Whilst accepting that the actions of the pilots meant that they had been responsible for the wrong airport landing, the Investigation considered that aspects of the ATC service provided had facilitated the misidentification. It was concluded that "issuing a landing clearance for an aircraft to land at an airport when it has not yet passed other nearby airports may confuse pilots, particularly when executing a visual approach". FAA Procedures applicable at the time were found to allow ATC to clear an aircraft for a visual approach to an airport located in "close proximity" to another with which it may be confused without restriction, provided that the location of such an airport was notified. It was noted that this requirement had not been satisfied by the identification by the Springfield ARTCC controller of the potentially confusing airport as the intended destination and the absence of any mention of a potentially confusing airport in the vicinity of the intended destination.
The Investigation found that the Probable Cause of the event was "the flight crew's failure to properly identify the airport and runway of intended landing".
The following Contributory Factors were also identified:
- the flight crew's failure to comply with procedures for use of navigation information and visual cues to verify the airport and runway of intended landing.
- the air traffic controller's issuance of erroneous airport geographic information without including the location of proximate airports.
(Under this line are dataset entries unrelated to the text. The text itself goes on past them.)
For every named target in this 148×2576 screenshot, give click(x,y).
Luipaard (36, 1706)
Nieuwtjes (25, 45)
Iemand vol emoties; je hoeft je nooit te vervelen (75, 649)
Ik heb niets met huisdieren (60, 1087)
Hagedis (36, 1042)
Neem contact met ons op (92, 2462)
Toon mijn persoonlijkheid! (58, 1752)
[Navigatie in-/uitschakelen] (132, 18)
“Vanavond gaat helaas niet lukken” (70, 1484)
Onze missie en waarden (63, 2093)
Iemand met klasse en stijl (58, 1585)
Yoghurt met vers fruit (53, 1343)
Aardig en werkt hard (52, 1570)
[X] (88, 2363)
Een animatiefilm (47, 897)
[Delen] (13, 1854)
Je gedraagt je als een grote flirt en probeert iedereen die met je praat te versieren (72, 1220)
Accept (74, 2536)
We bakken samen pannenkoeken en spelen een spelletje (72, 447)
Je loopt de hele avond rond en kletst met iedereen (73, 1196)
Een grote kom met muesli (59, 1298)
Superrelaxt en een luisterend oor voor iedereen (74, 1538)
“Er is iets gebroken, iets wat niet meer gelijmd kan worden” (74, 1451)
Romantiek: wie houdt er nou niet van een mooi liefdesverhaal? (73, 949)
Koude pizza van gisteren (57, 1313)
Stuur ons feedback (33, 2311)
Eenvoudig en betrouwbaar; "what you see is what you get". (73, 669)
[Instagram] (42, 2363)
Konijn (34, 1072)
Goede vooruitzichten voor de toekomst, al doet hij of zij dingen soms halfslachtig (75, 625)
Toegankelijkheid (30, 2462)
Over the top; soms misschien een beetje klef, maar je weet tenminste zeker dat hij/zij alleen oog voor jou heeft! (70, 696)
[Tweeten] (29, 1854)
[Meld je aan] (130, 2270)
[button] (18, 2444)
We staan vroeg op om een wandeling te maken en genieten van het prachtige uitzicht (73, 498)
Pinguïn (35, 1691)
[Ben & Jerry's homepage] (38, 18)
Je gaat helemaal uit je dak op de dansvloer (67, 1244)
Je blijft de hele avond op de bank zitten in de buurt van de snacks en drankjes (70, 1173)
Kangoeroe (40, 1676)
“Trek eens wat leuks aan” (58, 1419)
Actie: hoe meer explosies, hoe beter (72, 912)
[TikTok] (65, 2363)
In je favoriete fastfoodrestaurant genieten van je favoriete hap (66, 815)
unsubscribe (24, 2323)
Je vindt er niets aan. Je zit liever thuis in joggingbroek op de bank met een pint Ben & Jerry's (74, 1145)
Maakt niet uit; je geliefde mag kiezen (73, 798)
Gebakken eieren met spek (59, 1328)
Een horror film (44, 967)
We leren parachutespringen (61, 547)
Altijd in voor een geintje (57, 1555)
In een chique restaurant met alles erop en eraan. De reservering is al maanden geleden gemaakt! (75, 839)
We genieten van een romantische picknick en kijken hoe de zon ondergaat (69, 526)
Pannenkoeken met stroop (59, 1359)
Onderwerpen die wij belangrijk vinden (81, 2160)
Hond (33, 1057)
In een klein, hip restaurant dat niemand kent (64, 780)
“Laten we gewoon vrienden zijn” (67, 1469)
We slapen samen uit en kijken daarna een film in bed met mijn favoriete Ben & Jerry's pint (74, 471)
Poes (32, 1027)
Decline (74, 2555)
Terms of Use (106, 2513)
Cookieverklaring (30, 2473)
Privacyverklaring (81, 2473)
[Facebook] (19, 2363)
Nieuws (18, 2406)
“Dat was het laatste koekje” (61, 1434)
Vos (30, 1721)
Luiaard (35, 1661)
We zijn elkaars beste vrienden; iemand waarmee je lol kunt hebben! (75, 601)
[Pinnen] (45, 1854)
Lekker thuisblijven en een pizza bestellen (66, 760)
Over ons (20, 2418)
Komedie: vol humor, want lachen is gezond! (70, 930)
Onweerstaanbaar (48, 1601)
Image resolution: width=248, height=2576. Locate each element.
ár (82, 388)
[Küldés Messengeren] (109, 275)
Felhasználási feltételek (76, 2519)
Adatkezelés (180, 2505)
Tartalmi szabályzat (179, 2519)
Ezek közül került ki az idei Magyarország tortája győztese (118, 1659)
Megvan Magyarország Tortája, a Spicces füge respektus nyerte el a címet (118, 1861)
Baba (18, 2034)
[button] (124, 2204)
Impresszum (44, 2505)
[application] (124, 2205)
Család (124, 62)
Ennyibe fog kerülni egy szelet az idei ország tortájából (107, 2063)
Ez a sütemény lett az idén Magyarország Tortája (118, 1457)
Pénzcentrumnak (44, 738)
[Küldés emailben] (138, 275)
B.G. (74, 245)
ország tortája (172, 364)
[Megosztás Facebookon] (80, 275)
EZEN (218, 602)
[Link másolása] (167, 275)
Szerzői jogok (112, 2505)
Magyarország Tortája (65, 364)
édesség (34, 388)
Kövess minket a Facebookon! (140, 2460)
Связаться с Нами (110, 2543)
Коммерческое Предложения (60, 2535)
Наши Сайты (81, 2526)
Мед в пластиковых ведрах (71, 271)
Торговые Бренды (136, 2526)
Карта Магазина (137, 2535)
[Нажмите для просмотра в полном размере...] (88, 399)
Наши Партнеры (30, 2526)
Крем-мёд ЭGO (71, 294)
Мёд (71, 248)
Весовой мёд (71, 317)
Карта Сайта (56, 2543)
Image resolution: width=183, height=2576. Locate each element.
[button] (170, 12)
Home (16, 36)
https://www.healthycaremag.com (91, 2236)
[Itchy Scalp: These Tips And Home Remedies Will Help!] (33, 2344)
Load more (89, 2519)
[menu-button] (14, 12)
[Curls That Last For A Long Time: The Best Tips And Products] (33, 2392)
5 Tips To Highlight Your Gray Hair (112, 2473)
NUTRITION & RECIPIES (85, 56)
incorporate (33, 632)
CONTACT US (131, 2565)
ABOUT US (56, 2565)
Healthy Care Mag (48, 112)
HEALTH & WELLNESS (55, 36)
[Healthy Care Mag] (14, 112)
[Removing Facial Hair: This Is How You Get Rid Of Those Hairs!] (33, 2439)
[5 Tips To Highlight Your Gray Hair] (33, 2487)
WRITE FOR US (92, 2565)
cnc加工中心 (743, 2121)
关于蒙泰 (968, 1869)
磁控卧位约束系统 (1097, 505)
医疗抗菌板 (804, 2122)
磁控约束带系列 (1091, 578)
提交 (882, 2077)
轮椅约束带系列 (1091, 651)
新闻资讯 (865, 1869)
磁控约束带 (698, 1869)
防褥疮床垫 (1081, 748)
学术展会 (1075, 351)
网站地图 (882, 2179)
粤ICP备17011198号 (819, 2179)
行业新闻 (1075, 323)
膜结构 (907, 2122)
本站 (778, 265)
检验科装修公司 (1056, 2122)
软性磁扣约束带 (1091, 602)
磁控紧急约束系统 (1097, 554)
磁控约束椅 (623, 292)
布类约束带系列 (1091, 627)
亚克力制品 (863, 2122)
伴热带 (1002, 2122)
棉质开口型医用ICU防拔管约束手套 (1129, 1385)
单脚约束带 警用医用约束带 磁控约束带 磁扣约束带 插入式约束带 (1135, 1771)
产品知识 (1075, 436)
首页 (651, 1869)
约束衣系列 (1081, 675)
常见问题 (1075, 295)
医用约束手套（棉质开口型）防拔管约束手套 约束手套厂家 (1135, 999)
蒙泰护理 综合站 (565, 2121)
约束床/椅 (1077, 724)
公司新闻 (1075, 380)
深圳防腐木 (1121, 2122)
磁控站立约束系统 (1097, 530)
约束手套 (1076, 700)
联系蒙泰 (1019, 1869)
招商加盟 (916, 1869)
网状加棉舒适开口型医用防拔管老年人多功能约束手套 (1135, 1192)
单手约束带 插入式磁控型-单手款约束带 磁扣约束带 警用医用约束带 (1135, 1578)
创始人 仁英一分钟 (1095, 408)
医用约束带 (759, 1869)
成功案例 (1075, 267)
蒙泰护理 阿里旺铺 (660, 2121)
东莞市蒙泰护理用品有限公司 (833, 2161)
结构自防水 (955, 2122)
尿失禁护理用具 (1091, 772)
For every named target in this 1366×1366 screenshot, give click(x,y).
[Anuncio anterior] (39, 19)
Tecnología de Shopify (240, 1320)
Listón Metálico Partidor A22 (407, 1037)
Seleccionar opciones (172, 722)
Safety Action taken by Southwest Airlines as a result of the investigated event included modifying their requirements for any visual approach brief to include explicit reference to runway lighting.
On 4 May 2015, during the course of this Investigation, and aware of other related events under concurrent investigation, the NTSB issued by letter a Safety Recommendation to the Federal Aviation Administration in respect of ATC Service provided to IFR flights as follows:
- that the Federal Aviation Administration amends air traffic control procedures so that controllers withhold landing clearance until the aircraft has passed all other airports that may be confused with the destination airport. [A-15-9]
The Final Report of the Investigation was approved on 2 September 2015 and subsequently published.